システム開発を検討しているのであれば、知っておきたいのが「V字モデル」です。
V字モデルとは、システム開発において開発からリリース・実装までの流れにおける開発工程とテスト工程の対応関係を表したモデルになります。
目次
■V字モデルをわかりやすく説明!
V字モデルを簡単に説明すると、システム開発が開始してから終了するまでの流れにおける開発工程とテスト工程を表したモデルです。以下の図を見るとわかりやすいでしょう。
こちらはシステム開発で用いられる代表的な手法であるウォーターフォールモデルの開発工程です。
V字の左側が開発工程になり、V字の右側がテスト工程になります。つまり、V字の下のほうへ工程が進み、コーディングまで済んだら開発工程は終了。その後、コーディングをスタート地点として、V字の右側であるテスト工程に移っていきます。
例えば、要件定義の段階でおこなった内容を運用テストの際に検証し、「要望と合致したシステムになっているか」ということを検証します。ウォーターフォールモデルは、工程や作業プロセスごとに品質保証が求められますが、このV字モデルによってそれが明示的に表されているわけです。
■V字モデルにおけるメリットとは
V字モデルにおける最大のメリットは、「今どの検証をすればよいのか」という点が明確になることです。
V字で作業工程をチェックしたときに左右で同じ高さにある開発工程とテスト工程が対応関係となるわけですが、これなら理解が容易かと思います。
また、プロジェクトの進行段階の把握も容易です。進捗状況に応じて人員の調整やスケジュールの調整が明確に決められます。ただし、開発工程とテスト工程の対応関係が曖昧なまま進めてしまうと、質の高いテスト・検証が行えません。それは最終的なシステムの完成度にも影響するので、必ずシステム開発が開始される前の段階で開発工程とテスト工程を明確にしておくことが重要です。
■W字モデルについても知っておきたい
V字モデルとあわせて知っておきたいのがW字モデルです。
W字モデルは、開発工程とテスト工程を同時に並行して進めていくモデルのことを指します。

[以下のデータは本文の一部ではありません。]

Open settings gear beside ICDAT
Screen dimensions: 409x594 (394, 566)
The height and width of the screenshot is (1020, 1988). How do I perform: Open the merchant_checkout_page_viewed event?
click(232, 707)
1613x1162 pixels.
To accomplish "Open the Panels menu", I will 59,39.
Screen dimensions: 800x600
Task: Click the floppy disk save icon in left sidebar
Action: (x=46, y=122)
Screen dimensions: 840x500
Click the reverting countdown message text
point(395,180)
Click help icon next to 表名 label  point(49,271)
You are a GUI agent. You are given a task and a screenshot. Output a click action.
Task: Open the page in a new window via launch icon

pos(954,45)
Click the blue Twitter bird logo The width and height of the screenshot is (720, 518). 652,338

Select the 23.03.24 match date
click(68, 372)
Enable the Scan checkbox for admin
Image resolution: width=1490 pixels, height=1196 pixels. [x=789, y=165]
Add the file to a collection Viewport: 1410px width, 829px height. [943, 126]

V字モデルとの違いとしては、テストの工程がさらに細分化していることです。V字モデルを発展させたテストモデルと考えてよいでしょう。
ここでお伝えしているV字モデルは「要件定義」→「外部設計」→「内部設計」→「コーディング」といった流れで進んでいきました。
これに対してW字モデル開発の流れは「要件定義」⇆「テスト」→「外部設計」⇆「テスト」→「内部設計」⇆「テスト」→「コーディング」になります。(※流れは一例です。)
開発とテストを同時並行におこなうことで開発中の不具合などが早期に見つかります。「でもこれだと工数が増えてしまうのでは?」と疑問に感じた方がいるかもしれません。実は必ずしもそうとは言い切れないのです。設計の段階で、不具合の原因となりうる問題に気づくことができれば、開発終了段階で判明した場合よりも修正が容易です。結果的に工数削減につながることもあるのです。